Occupazioni scolastiche, Rusconi (ANP): 'I danni alle scuole ledono i diritti degli studenti fragili'
Le occupazioni scolastiche non sono solo un problema di ordine pubblico: secondo Mario Rusconi, presidente dell’ANP di Roma, producono danni economici e penalizzano gli studenti.
Le occupazioni scolastiche tornano al centro del dibattito dopo la decisione del Consiglio di Stato, che ha ribaltato una precedente sentenza del TAR Lazio sul risarcimento dei danni provocati durante un’occupazione. Per Mario Rusconi, presidente dell’Associazione nazionale presidi di Roma, la questione non riguarda soltanto muri rovinati, arredi distrutti o spese a carico della collettività. Il punto centrale è il rispetto delle regole, della scuola pubblica e dei diritti di tutti gli studenti, in particolare di chi ha più bisogno di continuità didattica.
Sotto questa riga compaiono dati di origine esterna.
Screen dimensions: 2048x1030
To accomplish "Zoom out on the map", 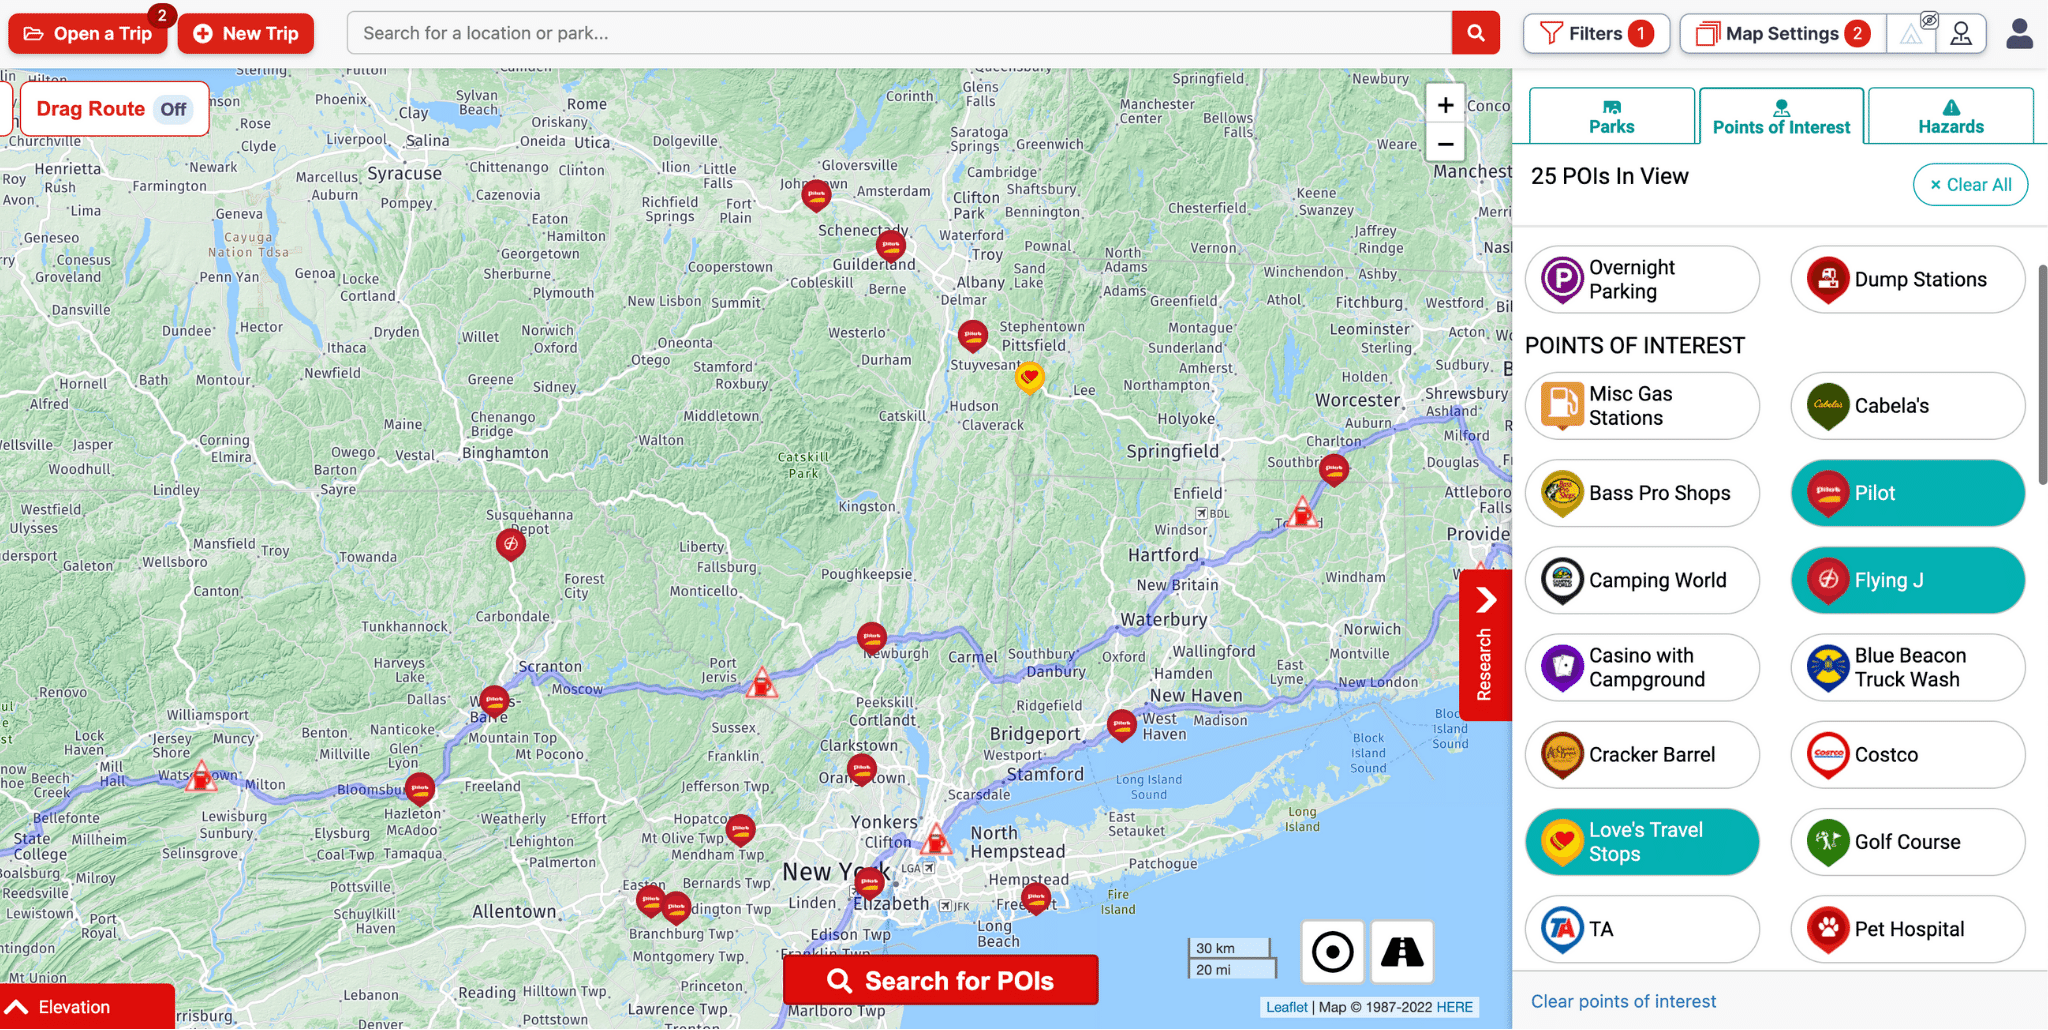I will pos(1445,144).
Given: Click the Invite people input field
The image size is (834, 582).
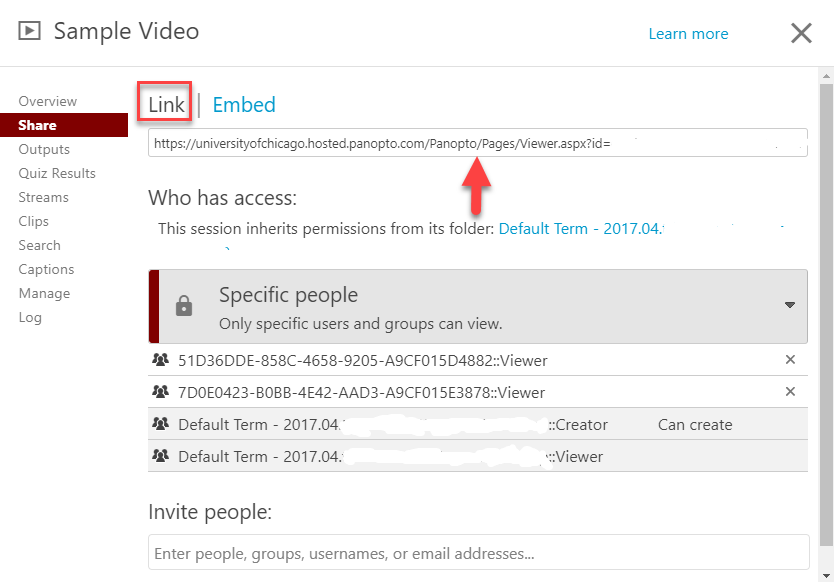Looking at the screenshot, I should coord(478,552).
Occupazioni scolastiche e responsabilità dei danni
Rusconi chiede una linea chiara per individuare chi provoca i danni durante le occupazioni degli istituti. Il presidente dei presidi romani ha spiegato di aver sollecitato il sindaco Roberto Gualtieri e il delegato alle scuole Daniele Parrucci a costruire un percorso giuridico-amministrativo condiviso. L’obiettivo è capire chi, tra persone interne o esterne fatte entrare negli edifici, debba rispondere delle conseguenze materiali. Secondo Rusconi, non è accettabile che i costi ricadano sempre sulla collettività, mentre resta incerto chi abbia realmente danneggiato aule, laboratori e strutture.
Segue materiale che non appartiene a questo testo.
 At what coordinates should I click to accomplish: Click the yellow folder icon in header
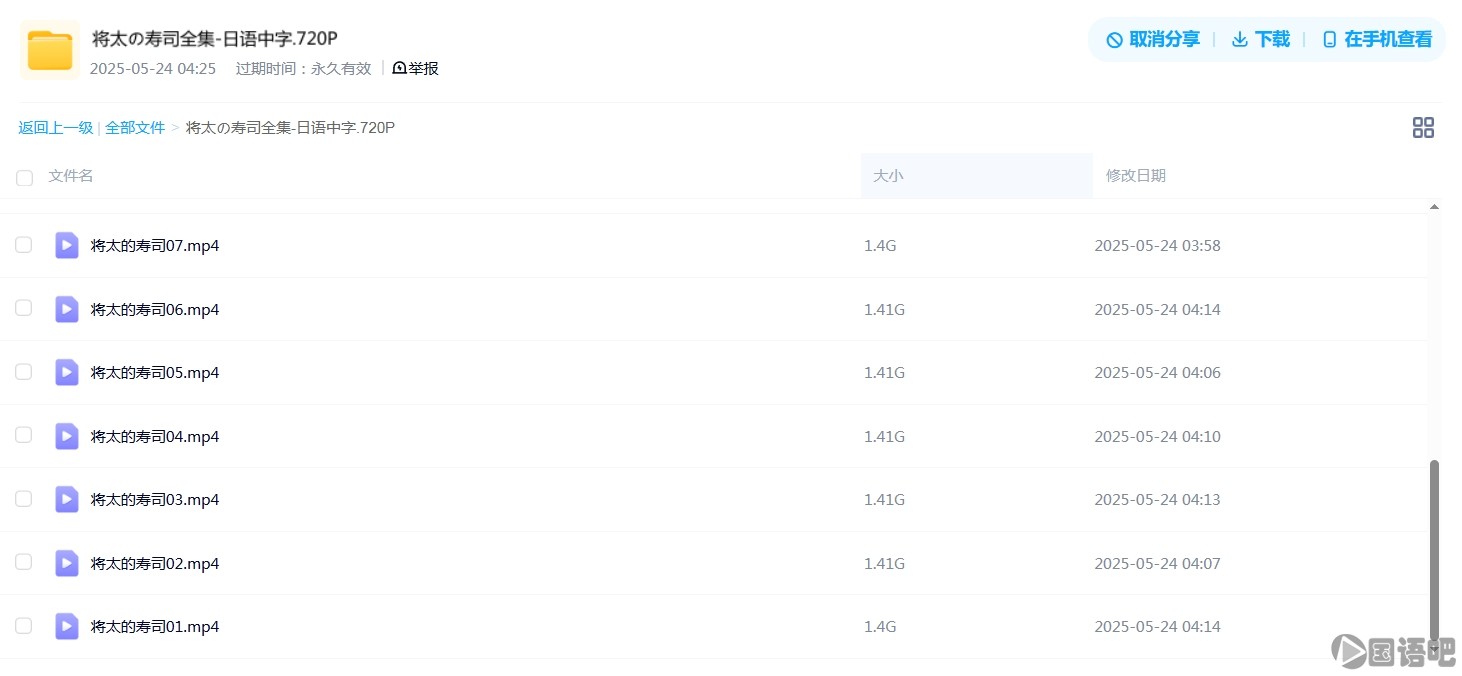[49, 50]
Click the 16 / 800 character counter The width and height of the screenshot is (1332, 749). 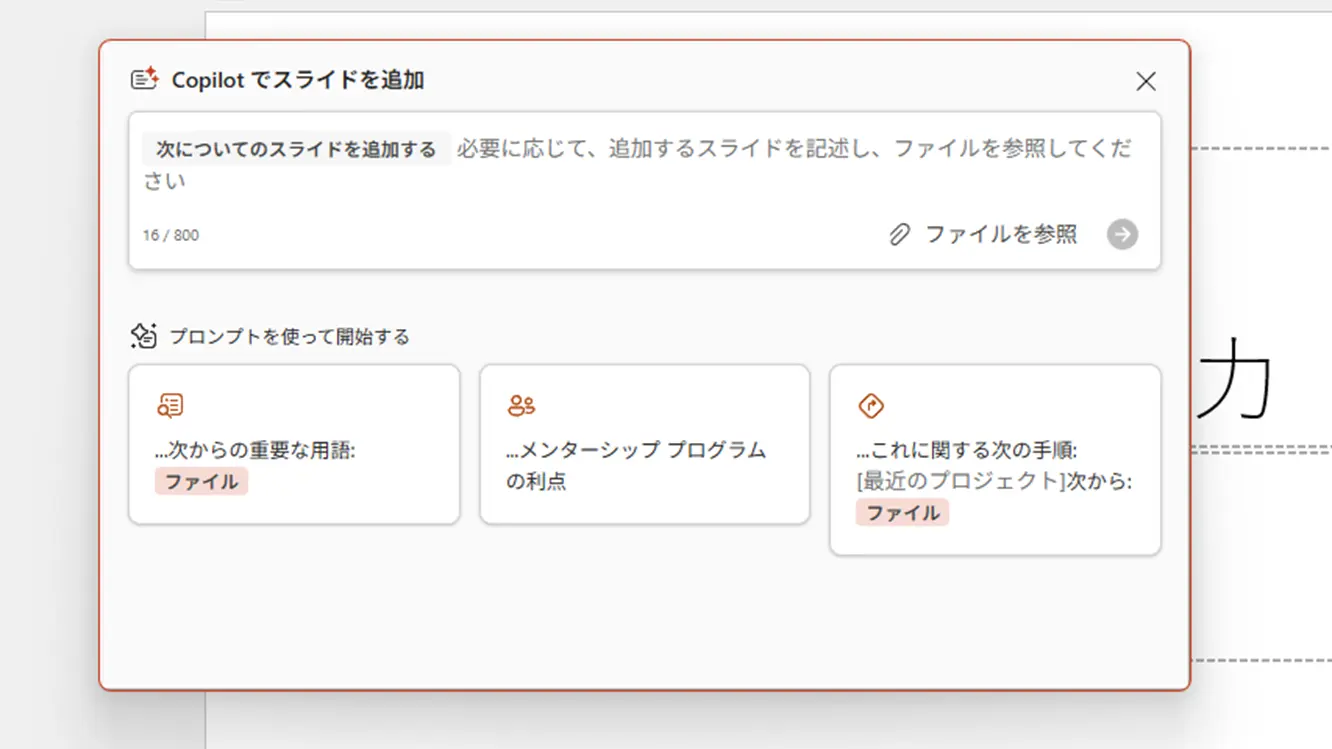171,236
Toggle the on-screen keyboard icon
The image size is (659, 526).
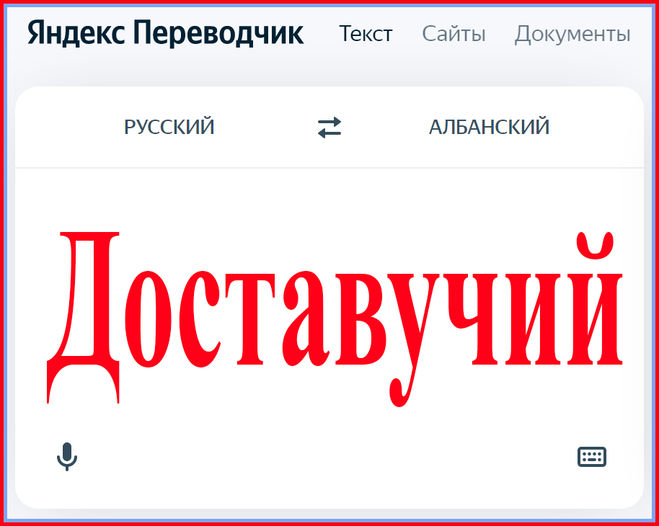tap(592, 457)
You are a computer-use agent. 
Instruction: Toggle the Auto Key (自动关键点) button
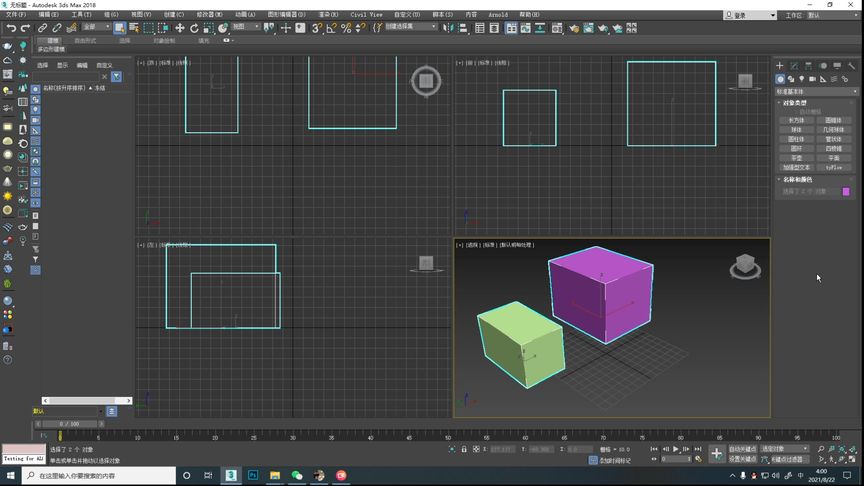click(743, 449)
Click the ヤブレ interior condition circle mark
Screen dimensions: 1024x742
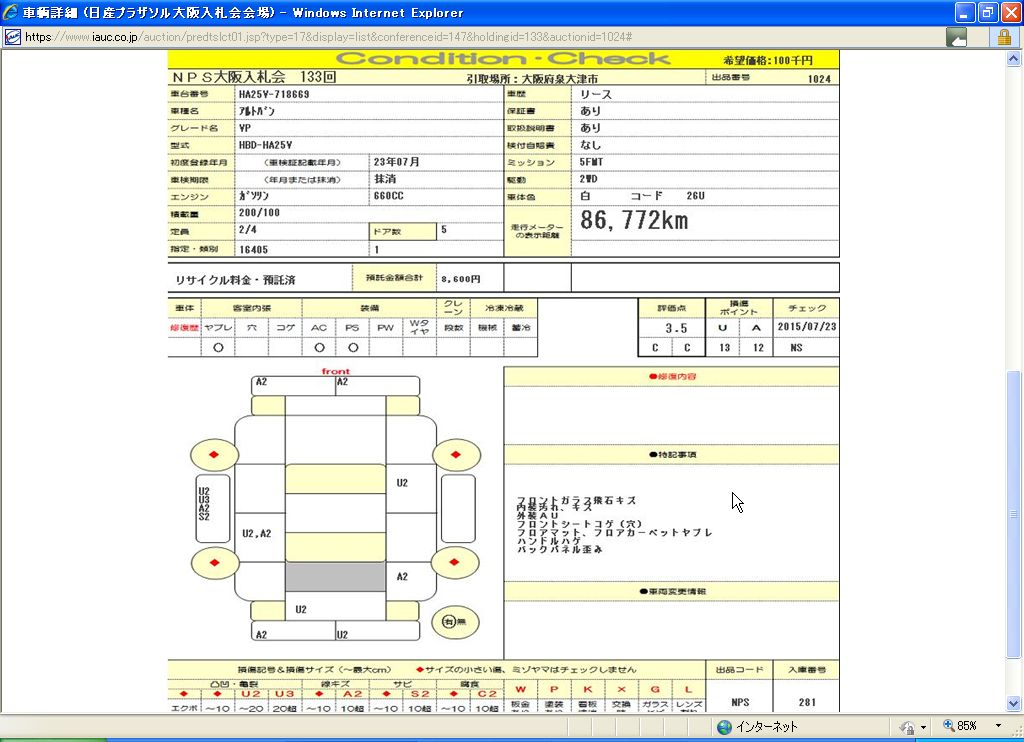(218, 347)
Il costo economico per le scuole di Roma
Il tema ha anche un forte peso economico. Rusconi ricorda che, solo a Roma, lo scorso anno i danni legati alle occupazioni avrebbero raggiunto circa 2,5 milioni di euro. Una cifra rilevante, che potrebbe essere destinata a manutenzione, strumenti didattici e interventi per migliorare la qualità degli ambienti scolastici. Per questo, secondo il presidente dell’ANP romana, è doveroso stabilire con precisione a chi chiedere il risarcimento. La scuola, sottolinea il ragionamento, non può diventare uno spazio in cui l’assenza di responsabilità trasforma ogni danno in una spesa pubblica inevitabile.
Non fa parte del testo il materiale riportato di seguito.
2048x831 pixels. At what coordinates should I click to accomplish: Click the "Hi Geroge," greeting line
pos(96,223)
Studenti fragili penalizzati dalla perdita di lezioni
Oltre al danno materiale, Rusconi insiste su un danno più profondo: quello educativo e democratico. Le occupazioni scolastiche interrompono le lezioni e colpiscono in modo più pesante gli studenti disabili, gli alunni con difficoltà e chi non può contare su un forte supporto familiare o culturale. Per questi ragazzi, ogni giorno di scuola perso può aumentare il divario con i compagni. La protesta, quando impedisce l’accesso alla didattica, rischia quindi di limitare proprio quei diritti, quelle opportunità e quella inclusione che spesso vengono richiamati dagli stessi occupanti.
Una risposta condivisa delle istituzioni
Per Rusconi, la soluzione passa da una collaborazione più forte tra istituzioni, forze dell’ordine, enti locali, Parlamento e sindacati. Serve un sistema capace di prevenire lo “scempio delle scuole” e di evitare che il silenzio-assenso diventi una scelta comoda per non esporsi alle critiche. Il messaggio è netto: far credere ai giovani che sia possibile infrangere le regole del vivere civile senza conseguenze significa tradire la funzione educativa della scuola. La partecipazione democratica resta fondamentale, ma deve convivere con responsabilità, rispetto degli spazi comuni e tutela del diritto allo studio.